JF Ptak Science Books Quick Post [Part of the series on Naming Things.]
While looking for something else in the Oxford English Dictionary I looked up the instances of the works of "George Orwell" being used as illustrative/descriptive examples for a word and found 484 usages and 9 first-time-use references. That's a lot for a modern writer in the OED--Shakespeare on the other hand has 15,986 listings and 1,591 first uses, the orders of magnitude fully expected; coming to another massive wordsmith in Gibbon, we see the numbers skewed deeply down to 1,741 and 32. Anyway, Orwell/Blair shows well in comparison to The Rise and Fall, which to me is impressive. Here are his 9:
Doublethink: The mental capacity to accept as equally valid two entirely contrary opinions or beliefs.
- 1949 ‘G. Orwell’ Nineteen Eighty-four i. iii. 37. His mind slid away into the labyrinthine world of doublethink. To know and not to know, to be conscious of complete truthfulness while telling carefully constructed lies, to hold simultaneously two opinions which cancelled out, knowing them to be contradictory and believing in both of them, to use logic against logic, to repudiate morality while laying claim to it, to believe that democracy was impossible and that the Party was the guardian of democracy.
Junky: Worthless, valueless, rubbishy.
- 1946 ‘G. Orwell’ Coll. Ess. (1968) IV. 92. "The kind of junky books..that accumulate in the bottoms of cupboards."
Marxize: To form or adapt in accordance with Marxist or Marxist–Leninist theories or ideology.
- 1940 ‘G. Orwell’"Inside Whale", 163. “By being Marxised literature has moved no nearer to the masses.”
Nancifully, adv. In an effeminate manner.
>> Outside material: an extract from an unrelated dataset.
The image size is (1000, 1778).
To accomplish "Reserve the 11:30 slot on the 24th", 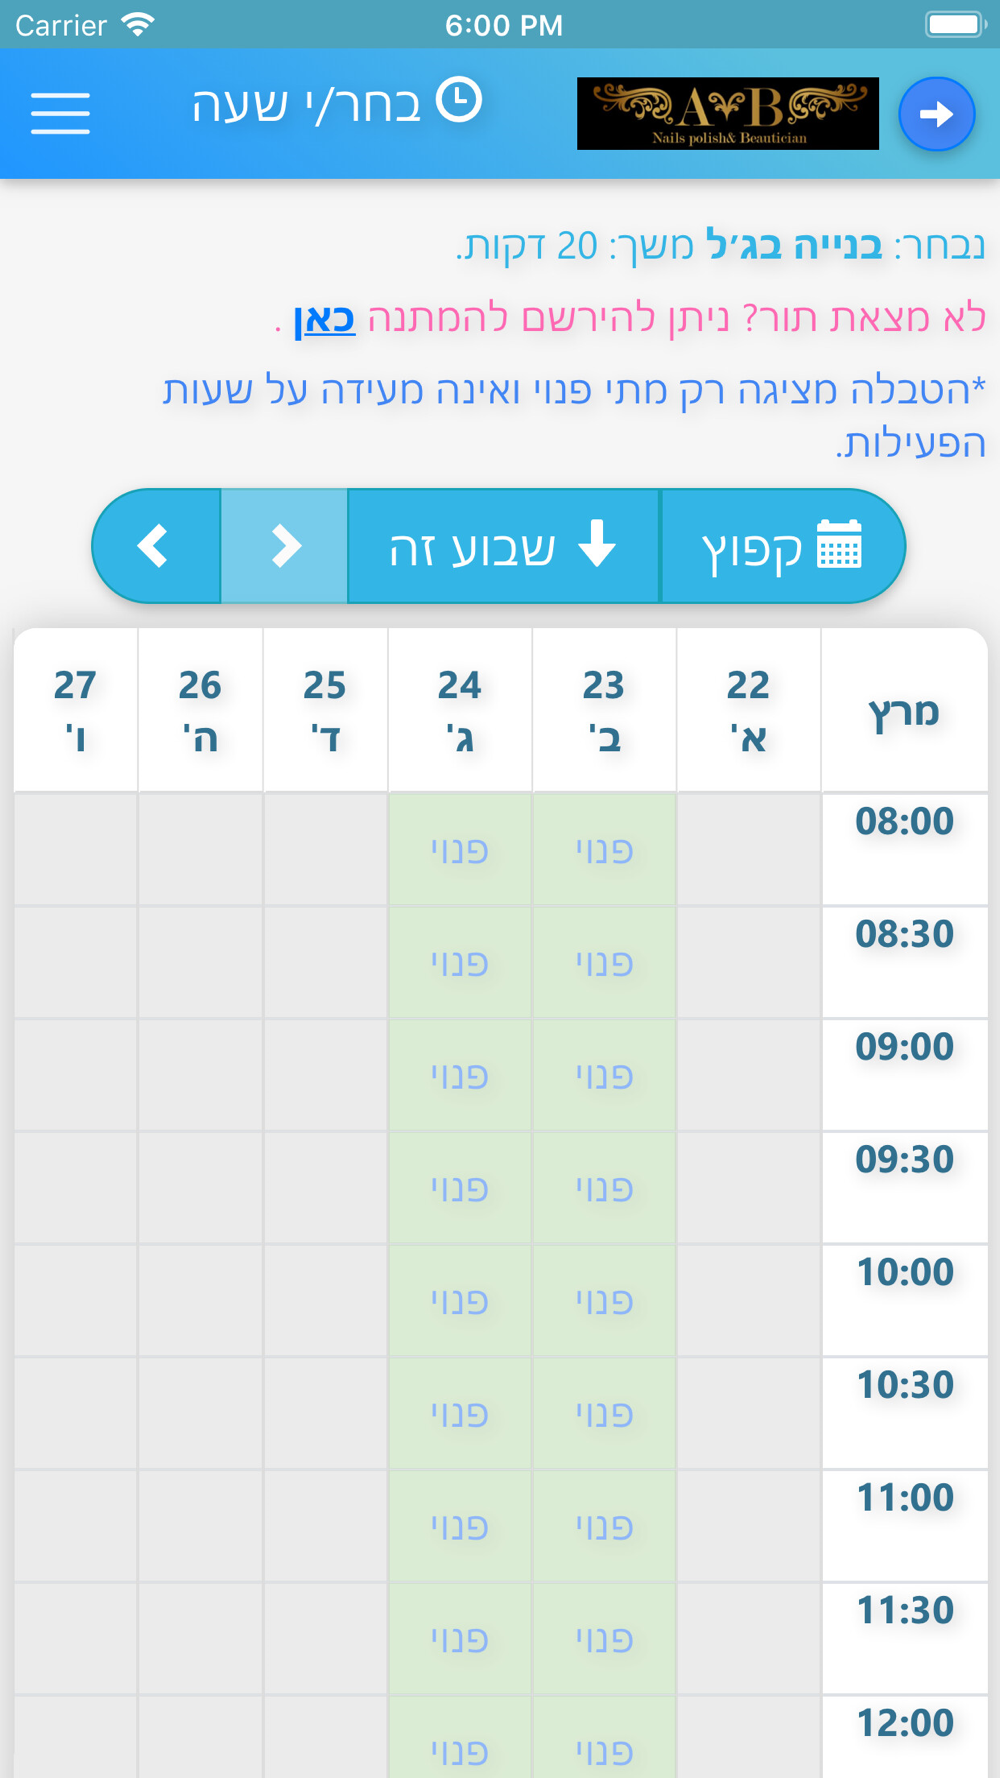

- 1936 ‘G. Orwell’ Keep Aspidistra Flying i. 19. A youth..with gilded hair, tripped
Newspeak, n. Originally: the artificial language used for official propaganda in the dystopia of Orwell's novel Nineteen Eighty-Four. Subsequently: any corrupt form of English; esp. ambiguous or euphemistic language as used in official pronouncements or political propaganda.
- 1949. Nineteen Eighty-four i. 51. “Syme was a philologist, a specialist in Newspeak. Indeed, he was one of the enormous team of experts now engaged in compiling the Eleventh Edition of the Newspeak Dictionary.”
Oldspeak, n. In George Orwell's novel Nineteen Eighty-four: the name used for ordinary English, as opposed to the artificial version Newspeak. In extended use: normal English usage, as distinct from dated, technical, obfuscatory, or propagandist language.
- 1949 ‘G. Orwell’ Nineteen Eighty-four i. 54. You haven't a real appreciation of Newspeak... Even when you write it you're still thinking in Oldspeak.
- 1949 ‘G. Orwell’ Nineteen Eighty-four i. 299. It was expected that Newspeak would have finally superseded Oldspeak (or Standard English, as we should call it) by about the year 2050
pani-wallah, n. In South Asia: a water-carrier.
- 1934. G. Orwell Burmese Days xxv. 368. Ba Pe is pani-wallah in the same house at sixteen rupees a month.
-speak, suffix, used, after Orwell's Newspeak and Oldspeak, as a substantival suffix (cf. speak n. 1) to denote a particular variety of language or characteristic mode of speaking.
- 1949. ‘G. Orwell’ Nineteen Eighty-four i. 51. Syme was a philologist, a specialist in Newspeak. Indeed, he was one of the enormous team of experts now engaged in compiling the Eleventh Edition of the Newspeak Dictionary.
Unperson. A person who, usually for a political misdemeanour, is deemed not to have existed and whose name is removed from all public records. Later also more generally: a person whose contributions or achievements are officially denied or disregarded; a person of no political or social importance.
- 1949 ‘G. Orwell’ Nineteen Eighty-four ii. 159. Syme was not only dead, he was abolished, an unperson.